Special Anonymization Functions and Patterns

1. c_seq_number(prefix, from, step)

Generates a sequence of strings with numbers, starting from a specified number, incremented by a defined step, prefixed by a string.

Example: c_seq_number('Account ', 100, 10) generates "Account 100", "Account 110", "Account 120", etc.

2. c_seq_date(from, step)

Produces a sequence of dates starting from a given date, incremented by a defined step. Steps can be:

  • "d": Increment by one day.
  • "-d": Decrement by one day.
  • "d0": Use the same date as "from" without incrementing or decrementing.
  • "m": Increment by one month.
  • "-m": Decrement by one month.
  • "y": Increment by one year.
  • "-y": Decrement by one year.
  • "s": Increment by one second.
  • "-s": Decrement by one second.
  • "ms": Increment by one millisecond.
  • "-ms": Decrement by one millisecond.

Example: c_seq_date('2020-01-01', 'd') would generate dates "2020-01-01", "2020-01-02", "2020-01-03", etc.

3. c_set_value(value)

Sets the field to a specified value.

Example: c_set_value("Active") sets the field to "Active".

Notes:

4. ids

Populates the given field with the source record ID value.

RAW_VALUE Keyword

If you want to update a field value based on its existing value, you can use the RAW_VALUE keyword (similar to the RAW_VALUE used in Value Mapping RAW_VALUE Keyword). For example, to add .test to the original email address, you can use the following configuration:

{
    "name": "Email",
    "pattern": "c_set_value('RAW_VALUE.test')",
    "includedRegex": "*"
}

This example appends .test to the current value of the "Email" field if the original email value is present.

Special Regex Expressions

  • *: Matches only any non-empty value, which is useful, for example, for including only non-empty fields in anonymization (when defined as an includedRegex).
  • ^*: Matches only empty values, which is useful, for example, if you want to populate all empty values (when defined as an includedRegex).

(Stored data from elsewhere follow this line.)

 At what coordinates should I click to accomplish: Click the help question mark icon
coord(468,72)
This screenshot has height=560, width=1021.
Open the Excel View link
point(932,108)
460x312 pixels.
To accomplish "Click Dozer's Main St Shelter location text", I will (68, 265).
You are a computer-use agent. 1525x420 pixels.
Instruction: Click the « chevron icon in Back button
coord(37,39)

Full List of Available Patterns

  • The plugin leverages the casual library to generate patterns.

  • For a complete catalog of patterns appropriate for the SFDMU Data Anonymization feature, please visit the Full List of Available Patterns. When using these patterns, refer directly to the pattern name such as sentences(n = 3) instead of casual.sentences(n = 3). Use these names directly in the pattern attribute of the MockField object. Note that the casual reference page does not cover the Special Anonymization Functions and Patterns listed above.

Last updated on 14th Aug 2024